To avoid postoperative orbital hematoma, meticulous cautery should be used, and ice compress dressings rather than tight pressure dressings should be used afterward, ensuring that visual acuity does not deteriorate.

Outcome and Prognosis

Both function and cosmesis measure outcome. The outcome is poorer with greater initial defect. However, in general, all of the procedures described in this article have adequate, if not excellent, outcomes, even for the larger defects, if meticulous attention to detail is taken in the repair.

A retrospective study by Custer et al on five different techniques for lower eyelid margin reconstruction in patients who underwent Mohs surgery found that good to excellent functional results were obtained in 100% of patients, with good to excellent cosmetic results achieved in 87.1% of cohort members.

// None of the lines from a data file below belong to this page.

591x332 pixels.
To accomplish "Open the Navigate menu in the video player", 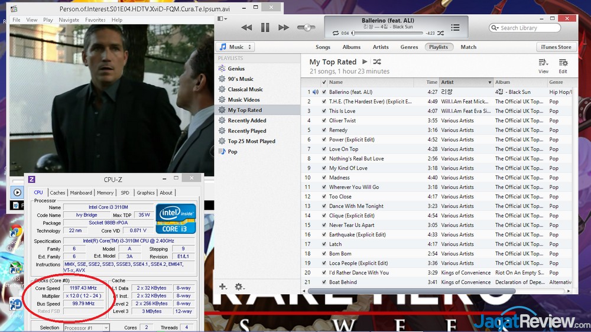I will [x=69, y=20].
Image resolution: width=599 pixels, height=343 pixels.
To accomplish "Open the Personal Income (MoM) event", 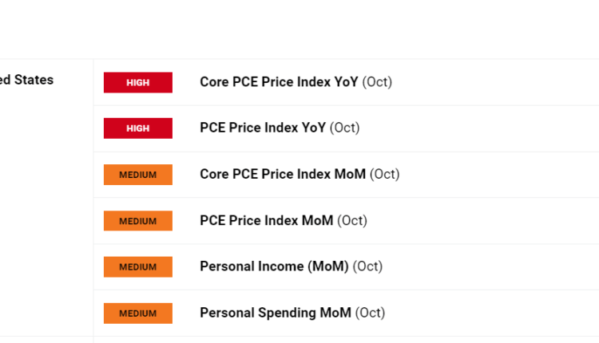I will (x=274, y=267).
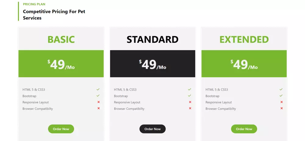Click the Extended plan Bootstrap checkmark icon
Viewport: 305px width, 141px height.
pyautogui.click(x=281, y=96)
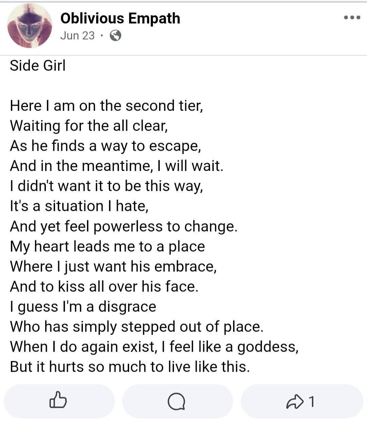
Task: Click the line 'But it hurts so much to live like this'
Action: coord(130,367)
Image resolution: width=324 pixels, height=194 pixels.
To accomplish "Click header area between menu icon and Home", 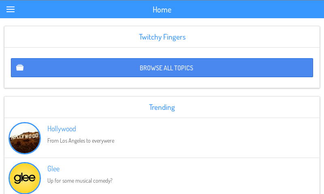I will pos(81,10).
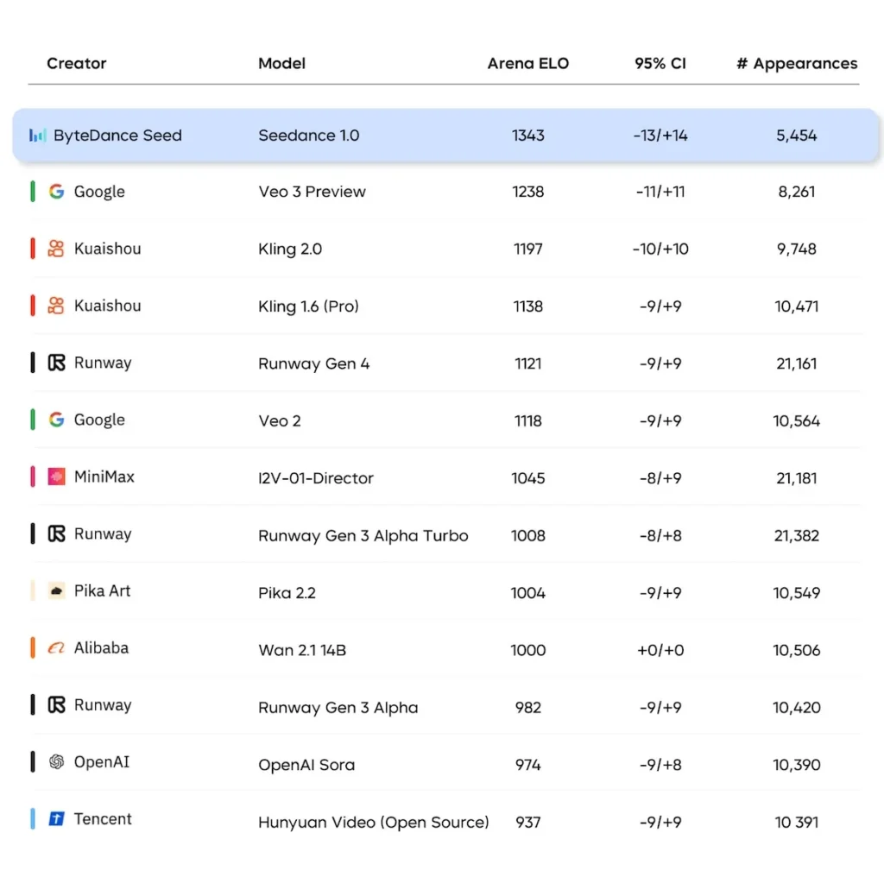Click the Google logo in Veo 3 Preview row

click(x=56, y=192)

The investigators reviewed primary closure, semicircular flap, dermal matrix graft, sliding tarsal flap, and tarsoconjunctival flap procedures. Tarsoconjunctival flap surgeries were more often associated with anterior lamellar deformities and the need for postoperative intervention. The incidence of lateral canthal deformities was greater with semicircular flaps than with other flap/graft techniques, but the incidence of eyelash disruption was lower. Dermal matrix grafts, semicircular flaps, and sliding tarsal flaps all had similar mean cosmetic ratings, with tarsoconjunctival flaps having a lower grading than these surgeries.[8]

A study by Rathore et al found good results with full-thickness skin grafts in eyelid reconstruction. The study, which included 100 Caucasian patients (60 with lower eyelid defects and the rest with upper eyelid or canthal defects), found that 94% of the group obtained good eyelid color match and that as many as 95% achieved good final eyelid position. Patients with late sequelae included four with lower eyelid graft contracture and 23 with hypertrophic scarring.[9]

Future and Controversies

No real controversies exist in this field. Future refinements or modifications of technique remain possible, although at a slower rate, and the use of artificial materials (ie, to use in place of skin and connective tissue) likely will be incorporated as they become available, especially for massive defects.